La série “Matar”, sortie en juin 2017, s'est révélée l'une des plus populaires de la chaîne. Certains épisodes sont sous-titrés en anglais.

Dans le premier épisode, des invités spéciaux traitent du cas du Mexique. Le commentateur politique Jorge Roberto Avilés Vázquez, connu en ligne sous le nom de Callodehacha, explique que le problème ne se cantonne pas aux cartels de la drogue :

Un dato para el presidente Trump: casi la mitad de los vendedores de armas [estadounidenses] dependen de nosotros como clientes. En México, hay armas suficientes para repartir a uno de cada tres hombres […]. Y en la frontera, cada kilómetro hay dos tiendas de armas […] Si tú mezclas una cultura violenta, desigualdad económica y el narcotráfico, esto es lo que nos queda: una montaña de muertos.

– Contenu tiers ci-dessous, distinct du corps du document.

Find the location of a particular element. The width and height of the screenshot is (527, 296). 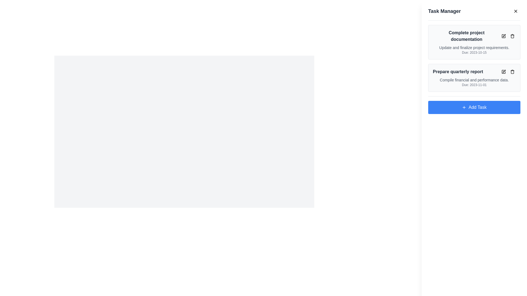

the Edit icon represented by an SVG graphic inside a button, located in the 'Task Manager' panel next to the title 'Complete project documentation' is located at coordinates (503, 36).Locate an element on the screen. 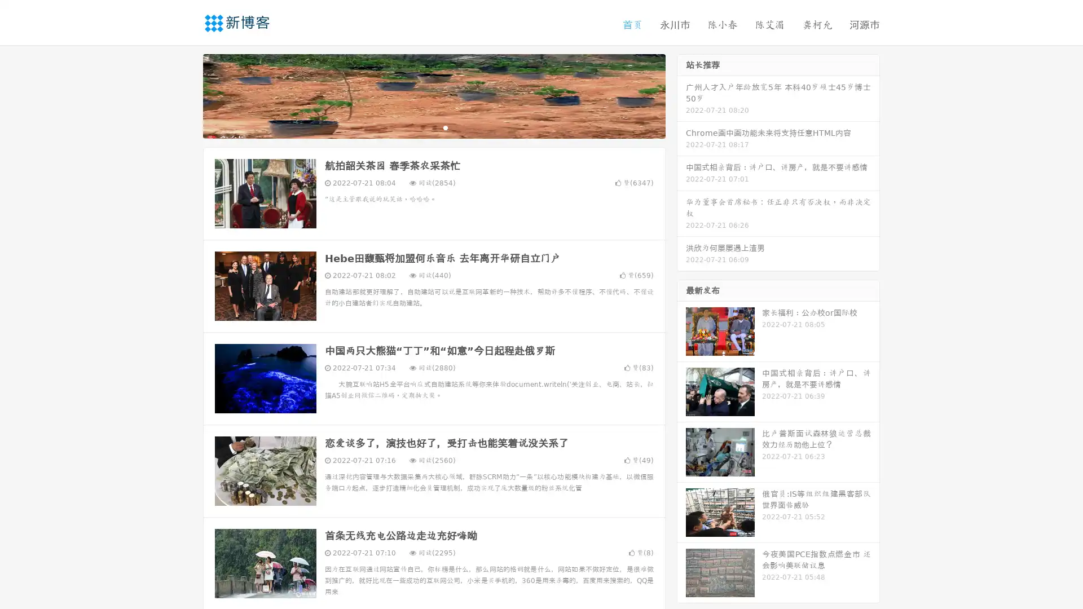  Go to slide 2 is located at coordinates (433, 127).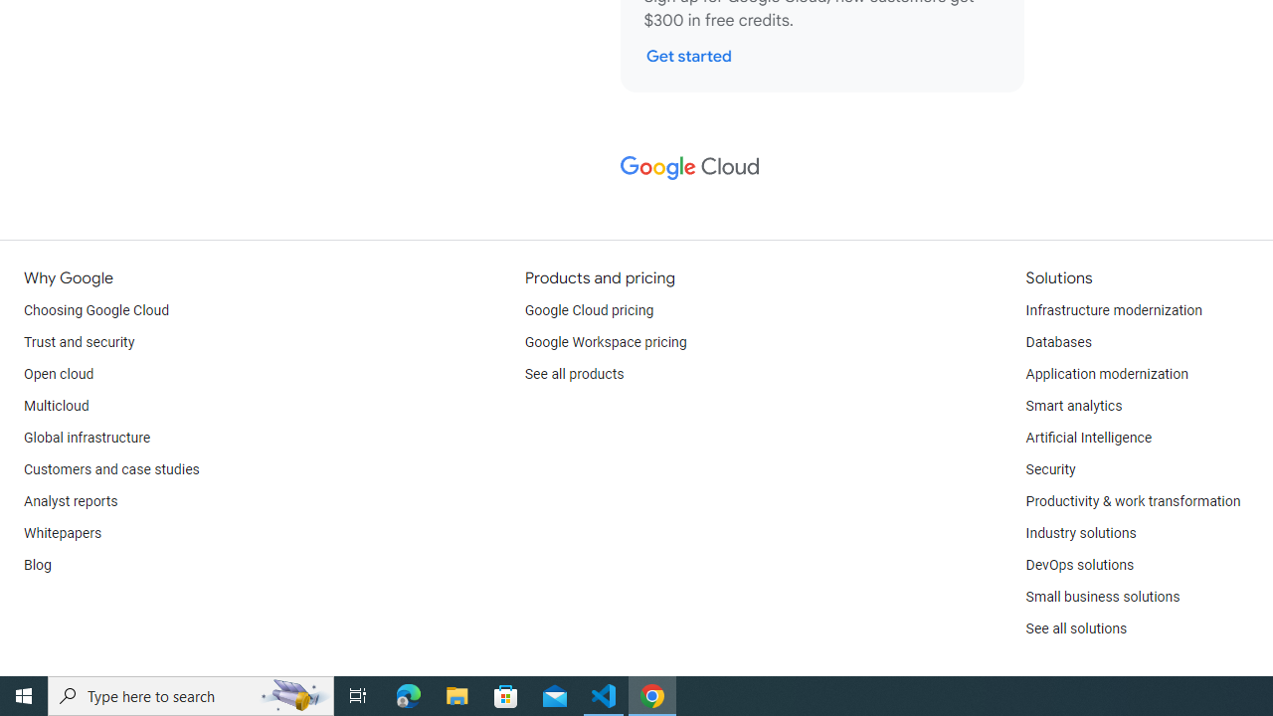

Une information pour le président Trump : quasi la moitié des vendeurs d'armes [étasuniens] dépendent de notre clientèle. Au Mexique, il y a assez d'armes pour en distribuer une pour trois hommes. […] A la frontière, il y a deux magasins d'armes au kilomètre. […] Si on mélange une culture de la violence, les inégalités économiques et le narcotrafic, voilà ce que ça donne : une montagne de morts.

Certains épisodes s'attaquent à des aspects spécifiques du phénomène, comme les taux élevés des meurtres de personnes transgenre — l’espérance de vie de cette population dans la région est inférieure à 40 ans — ou aux représentations nocives du trafic et de la consommation de drogue par les médias et l'industrie du divertissement.

Dans un autre épisode, la série zoome sur Medellín, la ville colombienne célèbre pour son cartel de la drogue, mais aussi pour son rétablissement ultérieur, qui s'est traduit par une chute spectaculaire de son taux d'homicides depuis le début des années 2000

Les causes en sont complexes et toutes ne sont pas liées à des initiatives des autorités ou d'individus. Comme l'explique la vidéo, une constellation de facteurs a contribué à la transformation de la ville, faite d'investissements publics, d'engagement de la collectivité et de pactes entre les cartels de la drogue.

Dans cet épisode, artistes et leaders communautaires décrivent, avec leur expérience directe, les effets à long terme des projets artistiques et éducatifs dans leurs quartiers.

Daniela Arbeláez, du centre socio-culturel Casa de las estrategias (en espagnol, maison des stratégies), voit les choses ainsi :

… Nos hemos hecho muy muy duros frente a el tema de la violencia. [Llegamos a hacernos sentir] que no está pasando nada […Nos decimos] “eso es de esta cuadra para allá, no preguntemos, yo a esa cuadra no voy”. “No, se están matando entre ellos, pero yo no soy ellos”. Y los toques de queda, que es encerrar a la gente. Eso lo hacen las bandas ilegales, pero también en muchos momentos los ha hecho el Estado. Eso a mi me parece falta de creatividad, porque el Estado se está equiparando con [los métodos del crimen] y no con los procesos de base comunitaria […], que responden a otras cosas, a pasiones de las personas […a la necesidad de tener] lugares para enamorarse, maneras fáciles de salir del barrio, entrar… y recorrer toda la ciudad…

Nous nous sommes durcis sur le sujet de la violence. [Nous en sommes venus au sentiment] qu'il ne se passe rien. [Nous nous disons] “c'est arrivé dans ce bloc, pas dans celui-ci, ne posons pas de questions, je ne vais pas là-bas”. “Non, ils se tuent entre eux, je ne suis pas des leurs”. Et il y a les couvre-feu, qui revient à enfermer les gens chez eux. Ce sont les gangs qui les imposent, mais souvent, l’État le fait aussi. Ça me paraît un tel manque d'imagination, parce que l’État se fait l'égal [des méthodes des gangs du crime] au lieu des procédures collectives de base, […], [qui] répondent à d'autres choses, aux passions des personnes, [le besoin d'avoir] des lieux pour tomber amoureux, ou d'entrer et sortir facilement du quartier, de parcourir toute la ville…

D'autres vidéos explorer le cas du Venezuela, pris en ce moment dans les rets d'une inextricable crise politique et économique, L'Amérique centrale, avec son complexe problème de gangs, ou le rôle du système carcéral dans la violence et la criminalité urbaine.